The Secure Rural Schools program, enacted in 2000, was aimed at shoring up the financial wherewithal of communities and school districts in 41 states where timber harvests were in decline. Historically, those communities had relied on an early 20th century law guaranteeing 25 percent of timber revenues dedicated to local governments. But as federal environmental policies dramatically reduced logging in the 1990s, those local budgets were strained.
The money went to rural schools, roads and emergency response programs in 720 forested counties and also permitted improvements within Forest Service lands. Counties could be reimbursed for search and rescue costs on federal lands and funds could be used to establish wildfire plans.

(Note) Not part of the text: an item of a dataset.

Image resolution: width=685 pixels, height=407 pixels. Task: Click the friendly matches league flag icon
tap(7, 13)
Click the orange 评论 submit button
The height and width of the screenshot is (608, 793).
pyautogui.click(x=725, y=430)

The law had provided gradually reduced payments since 2012 and was authorized a final time at $285 million in April 2015 and expired six months later. Payments to counties at the previous 25 percent level will start to be sent out in February, said Babete R. Anderson, the national press officer for the Forest Service.
“Without Congressional reauthorization of the Secure Rural Schools Act, the Forest Service must revert to making payments to states under the 1908 act, commonly called ‘the 25 percent payments,’ for the 2017 payment year,” Anderson said in a prepared statement. “We are working through the steps required to process the 25 percent fund payments expeditiously and anticipate making those payments by the middle of February.”